Outraged hunters immediately responded on social media calling the ban on over-reaction, pointing to the already legislated bag limit of 20 birds per day.

The South Australian quail season begins on April 30 with the same 20 bird bag limit per day but no bans on callers.

The Victorian government this week set a $4543 maximum fine for using these bird callers, which retail for $200-$400.

Anyone found using one will have to front court, and could forfeit their game and firearms licenses.

Wildlife officers will be patrolling both public lands and private properties across Victoria throughout the season which runs to June 30 to ensure the new law is followed.

The public has also been urged to dob in hunters using the callers through to the GMA via its website www.gma.vic.gov.au or by calling 136 186.

The GMA said it was responding to “concerns from the hunting community that the use of quail callers was not consistent with the concept of fair chase”.

The authority also said hunters questioned “the ethics” of using quail callers even though callers have been used by generations of hunters to attract game and vermin such as ducks and foxes.

The GMA asked the Deakin University to investigate the efficacy of the devices which they found “significantly increased the number of quail in the vicinity of the activated caller”.

Just one of many battery-powered bird callers on the market.

Just one of many battery-powered bird callers on the market.

The authority’s chief executive Graeme Ford said the research showed the effectiveness of the quail callers and the need to immediately suspend them for the 2022 season.

“As the popularity of these devices is increasing, we need to put their use on hold until the costs and benefits of their use can be fully explored…,” he said.
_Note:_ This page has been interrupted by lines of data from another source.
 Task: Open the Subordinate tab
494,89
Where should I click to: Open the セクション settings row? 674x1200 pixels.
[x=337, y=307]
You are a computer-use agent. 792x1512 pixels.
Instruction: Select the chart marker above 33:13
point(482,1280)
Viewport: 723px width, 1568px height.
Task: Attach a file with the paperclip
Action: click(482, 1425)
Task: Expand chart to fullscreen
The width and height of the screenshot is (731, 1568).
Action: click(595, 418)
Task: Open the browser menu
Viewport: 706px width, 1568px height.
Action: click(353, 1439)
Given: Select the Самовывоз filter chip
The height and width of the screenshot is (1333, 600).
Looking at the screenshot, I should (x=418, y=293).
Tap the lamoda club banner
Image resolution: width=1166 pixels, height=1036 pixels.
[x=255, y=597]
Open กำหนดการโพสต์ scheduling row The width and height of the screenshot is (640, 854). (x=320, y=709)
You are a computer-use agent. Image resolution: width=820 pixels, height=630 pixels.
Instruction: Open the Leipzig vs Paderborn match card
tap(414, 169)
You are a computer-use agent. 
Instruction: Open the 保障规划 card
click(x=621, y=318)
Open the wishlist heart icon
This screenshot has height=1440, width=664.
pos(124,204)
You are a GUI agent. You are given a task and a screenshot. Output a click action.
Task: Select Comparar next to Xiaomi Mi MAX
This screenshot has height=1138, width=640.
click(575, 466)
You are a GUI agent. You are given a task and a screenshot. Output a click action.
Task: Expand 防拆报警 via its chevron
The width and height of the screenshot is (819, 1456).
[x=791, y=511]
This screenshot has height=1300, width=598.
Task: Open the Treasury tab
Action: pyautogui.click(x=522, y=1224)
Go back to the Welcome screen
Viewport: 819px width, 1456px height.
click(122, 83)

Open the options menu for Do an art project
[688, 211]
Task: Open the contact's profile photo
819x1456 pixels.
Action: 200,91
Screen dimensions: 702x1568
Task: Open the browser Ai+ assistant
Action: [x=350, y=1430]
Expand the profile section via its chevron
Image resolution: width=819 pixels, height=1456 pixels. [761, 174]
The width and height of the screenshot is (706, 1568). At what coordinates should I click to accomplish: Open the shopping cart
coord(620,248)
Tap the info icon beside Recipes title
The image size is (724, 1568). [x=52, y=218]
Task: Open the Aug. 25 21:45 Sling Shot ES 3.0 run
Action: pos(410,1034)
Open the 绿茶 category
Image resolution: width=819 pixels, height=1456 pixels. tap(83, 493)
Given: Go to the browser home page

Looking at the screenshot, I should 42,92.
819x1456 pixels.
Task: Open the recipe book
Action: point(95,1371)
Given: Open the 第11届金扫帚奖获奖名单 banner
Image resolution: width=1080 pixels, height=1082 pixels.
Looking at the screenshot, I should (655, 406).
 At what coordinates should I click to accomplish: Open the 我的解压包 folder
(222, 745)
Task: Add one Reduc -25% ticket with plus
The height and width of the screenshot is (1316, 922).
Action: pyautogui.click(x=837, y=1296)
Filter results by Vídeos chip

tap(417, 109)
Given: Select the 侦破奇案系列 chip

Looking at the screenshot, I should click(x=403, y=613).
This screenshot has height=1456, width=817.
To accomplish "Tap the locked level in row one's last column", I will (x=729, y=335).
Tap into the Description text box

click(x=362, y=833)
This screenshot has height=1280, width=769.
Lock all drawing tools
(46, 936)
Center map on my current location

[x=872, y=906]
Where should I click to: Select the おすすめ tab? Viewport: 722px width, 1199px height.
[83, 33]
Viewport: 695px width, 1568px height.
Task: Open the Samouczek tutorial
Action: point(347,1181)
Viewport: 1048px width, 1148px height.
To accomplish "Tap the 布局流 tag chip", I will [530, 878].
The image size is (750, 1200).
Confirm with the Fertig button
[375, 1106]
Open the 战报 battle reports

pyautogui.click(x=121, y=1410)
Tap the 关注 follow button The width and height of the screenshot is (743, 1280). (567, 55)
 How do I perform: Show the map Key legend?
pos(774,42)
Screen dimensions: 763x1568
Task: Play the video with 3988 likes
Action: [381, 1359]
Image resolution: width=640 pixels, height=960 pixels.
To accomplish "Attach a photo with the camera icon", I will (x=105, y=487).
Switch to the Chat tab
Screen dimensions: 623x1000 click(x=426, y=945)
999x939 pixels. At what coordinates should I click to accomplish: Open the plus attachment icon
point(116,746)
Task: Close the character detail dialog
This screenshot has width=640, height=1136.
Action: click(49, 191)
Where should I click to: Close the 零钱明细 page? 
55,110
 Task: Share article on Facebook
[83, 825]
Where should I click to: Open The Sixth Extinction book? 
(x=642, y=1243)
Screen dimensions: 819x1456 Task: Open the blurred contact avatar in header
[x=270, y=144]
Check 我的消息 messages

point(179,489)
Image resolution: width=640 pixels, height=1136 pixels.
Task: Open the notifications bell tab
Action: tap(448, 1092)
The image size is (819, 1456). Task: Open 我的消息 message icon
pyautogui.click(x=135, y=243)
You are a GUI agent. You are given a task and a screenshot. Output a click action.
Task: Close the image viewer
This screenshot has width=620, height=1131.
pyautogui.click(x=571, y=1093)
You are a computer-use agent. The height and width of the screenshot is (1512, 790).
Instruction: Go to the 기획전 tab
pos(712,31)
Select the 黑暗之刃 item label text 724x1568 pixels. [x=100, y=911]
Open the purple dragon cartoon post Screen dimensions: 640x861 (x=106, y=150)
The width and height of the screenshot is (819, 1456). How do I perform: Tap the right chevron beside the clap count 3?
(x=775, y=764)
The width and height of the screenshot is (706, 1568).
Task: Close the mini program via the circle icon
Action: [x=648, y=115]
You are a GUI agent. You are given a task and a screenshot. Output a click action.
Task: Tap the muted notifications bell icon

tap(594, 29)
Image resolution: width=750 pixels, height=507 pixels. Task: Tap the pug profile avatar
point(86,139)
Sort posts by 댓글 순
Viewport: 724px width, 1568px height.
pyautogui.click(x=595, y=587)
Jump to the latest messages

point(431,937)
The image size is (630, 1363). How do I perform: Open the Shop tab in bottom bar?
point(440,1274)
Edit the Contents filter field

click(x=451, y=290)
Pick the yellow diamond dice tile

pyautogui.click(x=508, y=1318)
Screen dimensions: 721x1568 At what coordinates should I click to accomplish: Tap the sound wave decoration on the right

He said quail callers are already prohibited in many parts of the world.

“Quail callers could contribute to less skilled/equipped hunters being more successful than they would without a quail caller, already skilled and equipped hunters may achieve a higher harvest and some hunters may be encouraged to exceed the current legal daily bag limit. Any of these Outcomes could contribute to excessive harvesting,” the GMA stated.

Stubble quail is the only native quail species which can be legally hunted in Victoria.

About 175,000 stubble quail are shot each year predominantly on private stubble paddocks with permission needed from the land owner.

The controversial duck hunting season is already under way in Victoria ending on June 13.